Итак, «клинический случай» в лице Гумберта с отроческих лет ощущал влечение к девочкам — не к детям, а к подросткам; в своей автобиографии он связывает это с детскими эротическими переживаниями, хотя многие эксперты, конечно, сочли бы это ложной гипотезой, ведь у огромного большинства мужчин подобные контакты не оставляют ни малейших следов девиации, предопределяющей всю дальнейшую эротическую жизнь; но это не так уж важно. После женитьбы, столь же неудачной, сколь и случайной, закончившейся разводом (история с трагикомическим, даже фарсовым оттенком), после чувствительных разочарований и конфузов, приключавшихся с ним, когда его мания приводила его в среду платной, профессиональной любви, Гумберт, получив небольшое наследство, перебирается в Штаты. Здесь, после непродолжительной интерлюдии — случайного, в общем-то, участия в научной экспедиции и публикации каких-то статей, — он опять (по не вполне ясным причинам: депрессия, меланхолия) попадает в лечебницу. Эту сторону анормальности героя — своего рода медиум, за которым кроется его столь же анормальное либидо, — автор показывает как бы между прочим, хотя и достаточно определенно; это «недомогание сознания», с одной стороны, настолько значительно, чтобы привести его, и притом дважды, в лечебницу для нервнобольных, с другой же — выражено настолько слабо, что умному Гумберту удается обманывать врачей, и в журналах болезни его подозревают в гомосексуализме, в импотенции, только не в извращении, тщательно скрываемом от всего мира, и от медицинского в том числе.

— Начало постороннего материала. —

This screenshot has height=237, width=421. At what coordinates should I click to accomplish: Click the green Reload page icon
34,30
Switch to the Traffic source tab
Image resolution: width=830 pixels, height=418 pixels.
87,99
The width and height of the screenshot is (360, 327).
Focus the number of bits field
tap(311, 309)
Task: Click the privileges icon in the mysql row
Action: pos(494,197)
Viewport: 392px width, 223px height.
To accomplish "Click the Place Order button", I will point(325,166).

Подлечившись, он попадает в дом миссис Шарлотты Гейз, вдовы, которая хотела бы сдать ему комнату. Однако неприятно пораженный атмосферой этого псевдокультурного американского дома и личностью самой миссис Гейз, которая напоминает «слабый раствор Марлены Дитрих» и разговаривает на ужасном французском, он уже готовится к отступлению; и тут судьба сталкивает его с двенадцатилетней дочерью вдовы. Эта девочка, Долорес, Лолита, или Ло, как он будет называть ее в своих мучительных видениях и столь же мучительной яви, предопределяет его решение. Он остается в этом американском доме и начинает вести дневник, в котором адские вспышки чувственного влечения и инфантильные грезы окружают образ двенадцатилетней девочки. Беглые и случайные встречи с ней становятся единственным содержанием его жизни — тщательно скрываемым, разумеется. Едва ли не катастрофой становится отъезд Лолиты в летний лагерь для девочек. Тем временем мать Лолиты влюбляется в Гумберта, и тот, сперва испугавшись, женится на ней, увидев в этом возможность приблизиться к предмету своего влечения; при известии, что новая супруга хочет насовсем убрать Лолиту из дому — в интернат, Гумберт начинает прикидывать шансы «идеального убийства»; но когда такая возможность во время купания предоставляется, он не решается на убийство. Еще одна катастрофа: влюбленная супруга обнаруживает любострастный дневник; ошеломленный взрывом ее презрения, Гумберт прячется на кухне, и тут раздается телефонный звонок: его жена (она бежала к почтовому ящику с письмами, написанными после своего злополучного открытия) погибла под колесами автомобиля.